The finding that baseline VEGF in the Zamboney study was not associated with clinical outcomes are in contrast to other published studies. VEGF was previously shown to be associated with better treatment outcomes in metastatic breast cancer patients treated with bevacizumab [26], [31]. This discrepancy may be due to the fact that 100% of patients enrolled in Zamboney had bone predominant metastases, while only ~60–70% of patients enrolled in the AVADO or AVEREL studies had metastases to bone. Alternatively, bevacizumab, which was used in the AVADO and AVERAL studies, is an antibody based therapeutic that binds VEGF ligands directly, while vandetanib is a receptor tyrosine kinase inhibitor that targets the VEGFR2 receptor along with other kinases. Also, as approximately 79% of Zamboney patients were either previously or concurrently treated with bisphosphonates at the time of study entry, this may further confound results, as bisphosphonate administration can result in decreased VEGF levels in patients [32]. The majority of Zamboney patients were also previously treated with either tamoxifen, which causes platelet release of VEGF, or aromatase inhibitors which have no effect on VEGF release [33]. This could also confound the results for VEGF levels obtained in serum at baseline study entry depending on whether patients were given tamoxifen versus aromatase inhibitors. The lack of association of the alternative measured bone biomarkers TGF-β or activinA with clinical outcome is supported by our recent findings in similar patient cohorts in other studies [34], [35]. It is important to note that many of the putative predictive and pharmacodynamic markers used to assess response to anti-angiogenic therapies are differentially affected by concurrent treatments, and as such great care should be taken to consider these variables when performing such biomarker measures.

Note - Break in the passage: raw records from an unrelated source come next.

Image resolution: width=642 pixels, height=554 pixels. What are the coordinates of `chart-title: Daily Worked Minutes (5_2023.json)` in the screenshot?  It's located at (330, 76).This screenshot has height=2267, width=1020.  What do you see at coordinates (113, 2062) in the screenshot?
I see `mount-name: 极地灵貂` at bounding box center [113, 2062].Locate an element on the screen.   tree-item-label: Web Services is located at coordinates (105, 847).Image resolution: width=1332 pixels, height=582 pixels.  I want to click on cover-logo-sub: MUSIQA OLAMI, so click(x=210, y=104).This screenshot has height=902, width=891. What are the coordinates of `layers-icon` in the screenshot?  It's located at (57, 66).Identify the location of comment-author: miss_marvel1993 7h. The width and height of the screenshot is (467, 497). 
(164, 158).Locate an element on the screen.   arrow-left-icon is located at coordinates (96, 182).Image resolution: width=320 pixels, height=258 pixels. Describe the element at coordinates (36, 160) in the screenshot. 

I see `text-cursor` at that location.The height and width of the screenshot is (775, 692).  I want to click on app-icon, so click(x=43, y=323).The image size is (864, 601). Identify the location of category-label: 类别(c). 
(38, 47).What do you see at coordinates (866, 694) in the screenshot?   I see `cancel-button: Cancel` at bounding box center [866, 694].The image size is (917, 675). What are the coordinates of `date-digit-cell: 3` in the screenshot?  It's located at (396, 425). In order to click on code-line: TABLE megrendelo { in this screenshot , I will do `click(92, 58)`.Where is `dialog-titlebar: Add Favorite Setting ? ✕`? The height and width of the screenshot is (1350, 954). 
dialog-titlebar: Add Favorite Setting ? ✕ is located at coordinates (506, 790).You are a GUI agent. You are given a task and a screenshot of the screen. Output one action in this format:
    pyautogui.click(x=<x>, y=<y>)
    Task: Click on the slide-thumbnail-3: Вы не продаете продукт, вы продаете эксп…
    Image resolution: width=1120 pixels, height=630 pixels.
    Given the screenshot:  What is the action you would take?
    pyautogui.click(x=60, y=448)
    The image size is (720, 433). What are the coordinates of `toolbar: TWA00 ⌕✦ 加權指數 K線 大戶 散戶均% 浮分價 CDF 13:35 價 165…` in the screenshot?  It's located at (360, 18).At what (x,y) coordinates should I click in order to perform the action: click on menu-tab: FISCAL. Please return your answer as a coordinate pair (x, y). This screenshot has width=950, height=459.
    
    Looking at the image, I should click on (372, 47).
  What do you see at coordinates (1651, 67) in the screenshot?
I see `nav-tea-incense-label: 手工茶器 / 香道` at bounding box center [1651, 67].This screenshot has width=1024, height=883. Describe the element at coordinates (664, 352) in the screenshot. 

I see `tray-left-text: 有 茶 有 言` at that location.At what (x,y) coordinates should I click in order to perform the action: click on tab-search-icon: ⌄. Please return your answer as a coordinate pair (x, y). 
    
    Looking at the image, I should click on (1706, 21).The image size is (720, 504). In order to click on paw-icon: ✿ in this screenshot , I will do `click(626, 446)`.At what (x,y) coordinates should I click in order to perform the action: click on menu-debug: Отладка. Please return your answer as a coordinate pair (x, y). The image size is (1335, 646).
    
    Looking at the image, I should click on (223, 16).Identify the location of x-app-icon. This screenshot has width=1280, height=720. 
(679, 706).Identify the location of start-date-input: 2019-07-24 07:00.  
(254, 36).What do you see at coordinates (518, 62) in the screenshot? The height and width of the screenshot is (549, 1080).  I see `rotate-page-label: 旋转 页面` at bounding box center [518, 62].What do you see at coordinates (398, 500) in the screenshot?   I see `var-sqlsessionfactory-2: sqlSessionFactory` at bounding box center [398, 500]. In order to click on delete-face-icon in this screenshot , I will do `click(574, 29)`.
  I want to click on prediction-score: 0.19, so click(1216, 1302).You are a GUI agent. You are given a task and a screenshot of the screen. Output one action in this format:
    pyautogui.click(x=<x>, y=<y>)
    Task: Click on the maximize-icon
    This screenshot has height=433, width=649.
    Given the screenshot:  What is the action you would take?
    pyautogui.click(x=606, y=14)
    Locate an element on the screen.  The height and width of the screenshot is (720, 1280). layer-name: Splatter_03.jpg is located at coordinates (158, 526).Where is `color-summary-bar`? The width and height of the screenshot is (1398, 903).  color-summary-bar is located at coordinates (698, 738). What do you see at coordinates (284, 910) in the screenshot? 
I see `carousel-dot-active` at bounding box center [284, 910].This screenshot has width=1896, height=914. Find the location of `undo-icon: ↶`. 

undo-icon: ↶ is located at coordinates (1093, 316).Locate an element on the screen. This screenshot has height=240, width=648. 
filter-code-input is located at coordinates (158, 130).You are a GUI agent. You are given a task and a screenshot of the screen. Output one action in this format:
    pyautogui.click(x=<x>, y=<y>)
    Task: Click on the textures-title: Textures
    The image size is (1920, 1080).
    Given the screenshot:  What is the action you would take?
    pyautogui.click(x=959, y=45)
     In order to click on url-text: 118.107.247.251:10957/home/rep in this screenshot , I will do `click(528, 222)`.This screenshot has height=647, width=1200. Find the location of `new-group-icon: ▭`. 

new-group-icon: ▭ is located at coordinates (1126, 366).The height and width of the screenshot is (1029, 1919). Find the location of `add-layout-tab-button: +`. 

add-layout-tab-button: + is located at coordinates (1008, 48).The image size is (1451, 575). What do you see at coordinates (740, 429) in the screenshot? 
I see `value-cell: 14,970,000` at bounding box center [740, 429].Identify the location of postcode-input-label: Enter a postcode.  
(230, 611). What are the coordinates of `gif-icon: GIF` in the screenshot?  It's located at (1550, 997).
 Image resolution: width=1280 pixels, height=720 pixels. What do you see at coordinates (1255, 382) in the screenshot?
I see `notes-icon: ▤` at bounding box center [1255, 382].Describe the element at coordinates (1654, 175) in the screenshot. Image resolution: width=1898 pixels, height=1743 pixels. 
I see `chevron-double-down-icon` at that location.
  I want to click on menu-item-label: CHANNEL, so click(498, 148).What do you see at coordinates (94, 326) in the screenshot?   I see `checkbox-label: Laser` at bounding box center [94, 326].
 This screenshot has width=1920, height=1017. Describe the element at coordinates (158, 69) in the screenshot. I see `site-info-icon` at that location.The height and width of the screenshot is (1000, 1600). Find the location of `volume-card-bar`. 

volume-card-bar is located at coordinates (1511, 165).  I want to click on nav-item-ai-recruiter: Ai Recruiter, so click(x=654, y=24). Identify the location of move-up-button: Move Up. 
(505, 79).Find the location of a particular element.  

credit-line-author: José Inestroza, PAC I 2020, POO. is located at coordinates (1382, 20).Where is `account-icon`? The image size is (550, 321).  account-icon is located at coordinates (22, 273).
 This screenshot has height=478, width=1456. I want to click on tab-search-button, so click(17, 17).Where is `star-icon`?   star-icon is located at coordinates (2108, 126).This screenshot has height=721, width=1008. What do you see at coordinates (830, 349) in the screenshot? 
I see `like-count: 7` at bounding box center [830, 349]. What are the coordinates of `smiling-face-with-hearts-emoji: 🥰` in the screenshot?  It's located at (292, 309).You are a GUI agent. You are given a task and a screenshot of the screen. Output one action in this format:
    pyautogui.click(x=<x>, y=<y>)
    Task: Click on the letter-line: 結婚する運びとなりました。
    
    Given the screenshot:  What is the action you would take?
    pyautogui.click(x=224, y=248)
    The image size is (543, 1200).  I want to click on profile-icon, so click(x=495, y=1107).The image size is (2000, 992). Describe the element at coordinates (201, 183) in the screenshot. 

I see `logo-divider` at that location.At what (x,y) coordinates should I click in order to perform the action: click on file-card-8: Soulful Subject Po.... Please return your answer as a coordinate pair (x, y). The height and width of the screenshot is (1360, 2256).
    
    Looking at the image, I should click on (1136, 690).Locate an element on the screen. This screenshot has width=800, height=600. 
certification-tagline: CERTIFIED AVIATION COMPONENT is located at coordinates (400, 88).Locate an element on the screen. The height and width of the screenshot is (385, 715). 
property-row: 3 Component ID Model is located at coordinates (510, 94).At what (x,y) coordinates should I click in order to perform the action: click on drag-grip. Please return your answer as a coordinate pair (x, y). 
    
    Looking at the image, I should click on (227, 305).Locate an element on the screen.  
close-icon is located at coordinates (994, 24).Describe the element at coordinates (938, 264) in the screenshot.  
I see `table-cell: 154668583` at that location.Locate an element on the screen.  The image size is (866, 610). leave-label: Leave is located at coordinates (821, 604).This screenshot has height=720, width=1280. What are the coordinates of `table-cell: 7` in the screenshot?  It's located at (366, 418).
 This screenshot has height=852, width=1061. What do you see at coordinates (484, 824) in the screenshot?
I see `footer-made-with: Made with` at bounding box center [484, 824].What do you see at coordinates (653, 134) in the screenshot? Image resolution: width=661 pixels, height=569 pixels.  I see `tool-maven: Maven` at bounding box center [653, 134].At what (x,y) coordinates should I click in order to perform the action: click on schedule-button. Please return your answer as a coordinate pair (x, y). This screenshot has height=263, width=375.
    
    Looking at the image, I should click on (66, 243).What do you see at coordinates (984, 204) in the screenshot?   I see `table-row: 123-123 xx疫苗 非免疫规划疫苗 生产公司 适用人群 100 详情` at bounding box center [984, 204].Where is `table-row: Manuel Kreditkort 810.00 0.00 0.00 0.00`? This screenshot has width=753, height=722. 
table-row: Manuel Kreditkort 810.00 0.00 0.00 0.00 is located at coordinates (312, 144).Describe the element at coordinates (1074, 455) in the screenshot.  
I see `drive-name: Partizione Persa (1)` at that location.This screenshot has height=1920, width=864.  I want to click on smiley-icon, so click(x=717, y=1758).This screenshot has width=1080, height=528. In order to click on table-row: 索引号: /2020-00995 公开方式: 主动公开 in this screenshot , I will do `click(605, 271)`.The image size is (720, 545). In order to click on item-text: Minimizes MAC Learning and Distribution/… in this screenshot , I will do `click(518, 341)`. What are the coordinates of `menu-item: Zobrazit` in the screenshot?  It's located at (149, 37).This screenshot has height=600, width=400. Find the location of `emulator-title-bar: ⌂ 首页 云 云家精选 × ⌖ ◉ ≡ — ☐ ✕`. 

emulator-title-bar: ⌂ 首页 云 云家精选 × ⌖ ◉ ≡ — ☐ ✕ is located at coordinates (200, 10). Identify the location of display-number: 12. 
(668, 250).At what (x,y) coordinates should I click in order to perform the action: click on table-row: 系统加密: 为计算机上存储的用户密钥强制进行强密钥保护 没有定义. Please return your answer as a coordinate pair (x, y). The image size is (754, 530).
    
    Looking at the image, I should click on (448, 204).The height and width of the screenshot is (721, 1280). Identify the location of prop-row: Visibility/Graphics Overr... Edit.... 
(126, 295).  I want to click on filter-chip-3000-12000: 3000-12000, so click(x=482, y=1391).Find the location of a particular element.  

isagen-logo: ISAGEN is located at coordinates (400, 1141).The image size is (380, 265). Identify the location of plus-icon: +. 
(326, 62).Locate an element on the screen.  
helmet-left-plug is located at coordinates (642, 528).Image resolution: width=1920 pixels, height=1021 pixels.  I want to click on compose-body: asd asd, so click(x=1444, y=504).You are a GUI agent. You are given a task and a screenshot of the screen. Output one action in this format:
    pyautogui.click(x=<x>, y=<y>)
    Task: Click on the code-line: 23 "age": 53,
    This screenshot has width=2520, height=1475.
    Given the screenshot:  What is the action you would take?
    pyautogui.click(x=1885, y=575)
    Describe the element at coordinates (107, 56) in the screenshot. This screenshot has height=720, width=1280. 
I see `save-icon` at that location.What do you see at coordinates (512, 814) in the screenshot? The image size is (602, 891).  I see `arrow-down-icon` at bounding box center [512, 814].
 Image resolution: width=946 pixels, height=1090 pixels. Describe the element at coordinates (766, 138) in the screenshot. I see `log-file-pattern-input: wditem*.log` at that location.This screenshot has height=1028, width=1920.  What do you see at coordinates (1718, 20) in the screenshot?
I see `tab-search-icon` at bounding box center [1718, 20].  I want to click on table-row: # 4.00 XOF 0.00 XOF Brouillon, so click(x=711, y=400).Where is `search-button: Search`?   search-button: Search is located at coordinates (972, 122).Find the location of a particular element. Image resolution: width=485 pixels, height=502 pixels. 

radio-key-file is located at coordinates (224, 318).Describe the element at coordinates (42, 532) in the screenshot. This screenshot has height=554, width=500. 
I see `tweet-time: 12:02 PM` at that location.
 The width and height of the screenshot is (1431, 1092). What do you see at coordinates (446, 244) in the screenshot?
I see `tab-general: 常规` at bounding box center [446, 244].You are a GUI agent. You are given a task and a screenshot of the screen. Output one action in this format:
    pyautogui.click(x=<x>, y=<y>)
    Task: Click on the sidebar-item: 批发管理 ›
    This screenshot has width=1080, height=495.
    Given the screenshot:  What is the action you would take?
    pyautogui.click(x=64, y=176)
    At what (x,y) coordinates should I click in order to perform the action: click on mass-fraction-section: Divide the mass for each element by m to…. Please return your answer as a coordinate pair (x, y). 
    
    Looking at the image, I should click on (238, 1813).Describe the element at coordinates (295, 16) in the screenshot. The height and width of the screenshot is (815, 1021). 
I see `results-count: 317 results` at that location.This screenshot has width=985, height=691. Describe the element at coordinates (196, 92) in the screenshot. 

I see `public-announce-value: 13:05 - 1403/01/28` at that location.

The current sub-study is purely exploratory in nature and the current biomarker hypotheses were not pre-specified, nor was the study powered to detect significant differences in biomarkers or their associations. As such these results should be considered hypothesis generating. Our sample sizes are also relatively small, and due to study design, we were limited to measuring circulating biomarker levels at baseline. Further, over 20% of study patients declined participation in the correlative sub-study. Many studies have suggested that changes in biomarkers from baseline to on treatment are more predictive of treatment response [36], [37], [38], [39]. In the current sub-study we were unable to interrogate this question, however given the possible association of sVEGFR2 with clinical outcome in bone metastatic breast cancer patients treated with an anti-angiogenic agent, changes in sVEGFR2 levels from baseline to on treatment should be evaluated in bone metastatic breast cancer patients in the future.

Conclusions

In this hypothesis-generating study, sVEGFR2 was identified as a potentially important candidate biomarker for assessing clinical outcome in bone predominant metastatic breast cancer patients. Given the lack of supporting information regarding its role in the bone metastatic microenvironment, studies to determine its effect on bone metastasis progression and to validate its use as a biomarker of clinical response are warranted.